CCJ timeout! Tufton plays it safe ... Refuse to commit to CCJ
ANY HOPES that the Government had of getting the support of estranged Opposition Senator Dr Christopher Tufton to vote with it on the Caribbean Court of Justice (CCJ) bills have been dashed.
Tufton made it clear yesterday that he believes now is a bad time to have a vote on the bills and recommended that the matter be deferred for about one year.
"Let us set a timeline of 12 months," Tufton said in the Senate yesterday while making his contribution to the debate on the bills.
But Wensworth Skeffrey, a government senator, said Tufton was a coward based on the position he has taken.
Tufton, however, said that there are many areas on which both sides agree and argued that the issue has been polarising and there is need to get a grand buy-in from Jamaicans. He said, too, that now is not the best time to vote on the CCJ bills.
"On the eve of the end of a political cycle, I do not see a vote in this upper chamber taking place and not being unduly influenced by partisan advantage," the opposition senator said.
"That is not necessarily good for the people of Jamaica," Tufton continued.
"Maybe we need to have some timeout on this issue. There is a lot that we agree on and I believe that we could discuss them. Let us look at establishing the bipartisan committee to accept the things that we agree on and revisit the things where we have differences," the senator said.

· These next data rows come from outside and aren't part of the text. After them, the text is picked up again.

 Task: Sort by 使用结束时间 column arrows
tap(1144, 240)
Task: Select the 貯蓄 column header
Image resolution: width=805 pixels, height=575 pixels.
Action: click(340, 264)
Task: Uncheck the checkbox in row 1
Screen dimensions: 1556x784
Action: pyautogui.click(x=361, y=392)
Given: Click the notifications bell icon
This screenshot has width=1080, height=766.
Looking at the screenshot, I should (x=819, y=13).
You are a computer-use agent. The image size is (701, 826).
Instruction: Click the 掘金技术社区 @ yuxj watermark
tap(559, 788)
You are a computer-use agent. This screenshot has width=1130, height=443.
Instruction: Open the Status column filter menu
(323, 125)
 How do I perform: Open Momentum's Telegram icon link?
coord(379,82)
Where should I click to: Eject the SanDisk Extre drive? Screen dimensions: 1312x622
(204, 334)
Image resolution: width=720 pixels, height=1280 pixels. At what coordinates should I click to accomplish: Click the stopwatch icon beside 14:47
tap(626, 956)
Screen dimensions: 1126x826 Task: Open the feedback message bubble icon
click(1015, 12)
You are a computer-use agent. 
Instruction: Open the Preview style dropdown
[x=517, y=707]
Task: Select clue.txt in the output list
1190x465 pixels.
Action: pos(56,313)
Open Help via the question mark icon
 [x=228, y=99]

Tufton said that both Government and Opposition should use the next 12 months to increase the public awareness of the CCJ and do some consultations with the public on the proposed bills.
Let the people decide
Tufton said that at the end of the 12-month period, the State should seek to put the matter to the people through either a non-binding referendum or forms of plebiscite. He said it is important that both the Government and the Opposition seek to "jointly sell an idea and a concept rather than do it in a divided manner".
However, Government Senator Sandrea Falconer said that the administration had spent the last few years trying to get the sort of collaboration of which Tufton spoke but the Opposition has not been interested.
Falconer, the de facto information minister, referenced a letter sent to Opposition Leader Andrew Holness by Phillip Paulwell, the leader of government business in the House of Representatives, in which he attempted to get bipartisan support.
Paulwell sought to get Holness to agree to have the Opposition support the CCJ, after which both sides would go to the people in a referendum.
"Phillip Paulwell tried to get bipartisan support," Falconer said.
The Government is seeking to replace the London-based Judicial Committee of the Privy Council with the CCJ, but the Opposition, while stating that its preference is for a local final court of appeal, said the question should be put to the people in a referendum.
As part of a safeguard to prevent opposition senators voting for the CCJ, all opposition senators signed undated letters of resignation and gave them to Holness.
Tufton and Arthur Williams were resigned from the Senate with the use of the letters because they did not support Holness in an internal leadership election. The court ruled that the scheme was unlawful, and Tufton and Williams were reinstated.
Williams is yet to speak in the debate.